Magnetic reconnection and dissipation processes are in particular recognized to be very important in high-energy astrophysics. Such processes not only affect the global dynamics of the plasma in scenarios involving compact objects, but are also believed to account for the production of the high-energy emission. Magnetic-field–line reconnection has actually been already observed in the existing numerical simulations based upon ideal GRMHD. However, this can only be explained with purely numerical reasons due to the nonvanishing amount of numerical artificial resistivity inherent to every computer code. Only very recently have a few approaches been put forward to develop numerical schemes to handle relativistic plasma with physical resistivity, involving the formulation and solution of the resistive relativistic MHD equations [409, 204].

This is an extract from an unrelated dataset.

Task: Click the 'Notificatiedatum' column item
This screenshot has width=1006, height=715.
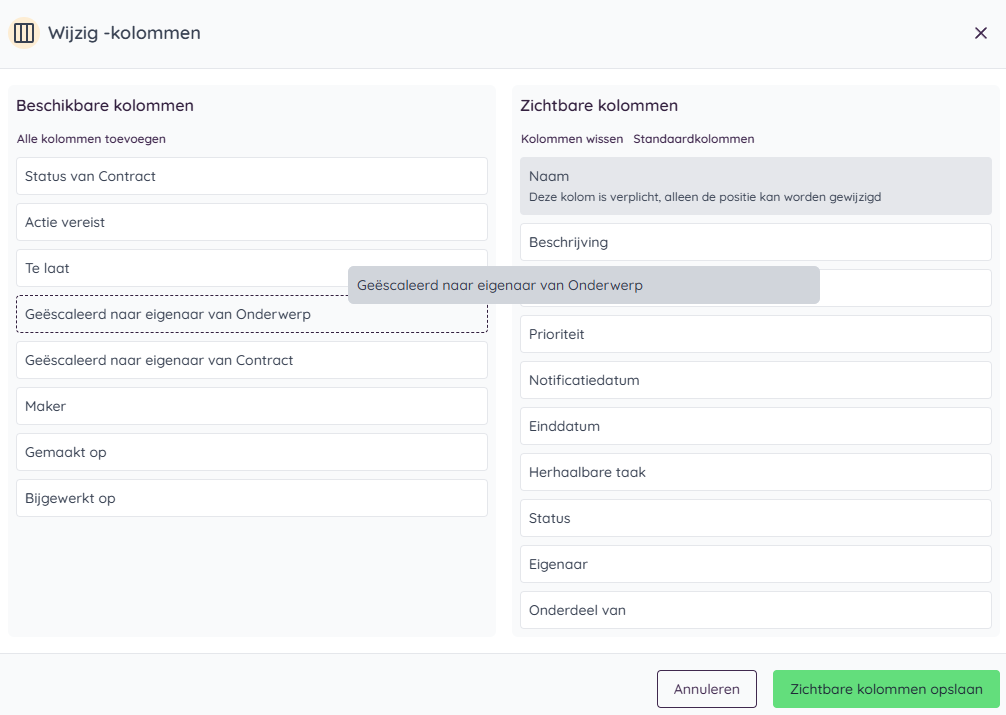Action: [x=755, y=380]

Another interesting area in which new results are likely to be found may come from the coupling of GRMHD codes with particle codes. While the former type of codes give a good description of the large-scale dynamic processes, the latter are particularly suited to capturing the radiative processes operative at a microphysical scale in highly-relativistic objects, whose correct modelling may help extract and interpret observational diagnostics. Monte Carlo methods are extremely powerful in such aspects, as recently shown in the context of GRBs by , who confirmed the generation of strong electromagnetic fields by a Weibel-like instability in collisionless shocks and demonstrated their macroscopic propagation. When suitably coupled to GRMHD codes, particle codes could use the motivated initial and boundary conditions supplied by the magneto-fluid model to perform local particle-in-cell simulations.
Finally, it is worth noting that in some situations it may suffice to solve the equations of force-free electrodynamics as an alternative to solving the full set of GRMHD equations. In an astrophysical context this approach, valid in the low inertia limit of MHD, has been considered by, e.g., [203, 250] to model neutron star and black-hole magnetospheres. On the one hand, the force-free equations of motion can also be cast as a set of conservation laws (amenable to be solved using the same techniques as for the full GRMHD system) and may be easier to integrate in regions where the rest-mass energy is much smaller than the magnetic energy density. On the other hand, if the inertia of the plasma particles is not negligible, the force-free approximation is inaccurate as it cannot capture the thermal energy evolution of the particles as well as their motion along field lines. Finally, the question of the likelihood of this approach to hold within current sheets, due to the tearing mode instability of magnetic field lines reconnection, should also be investigated.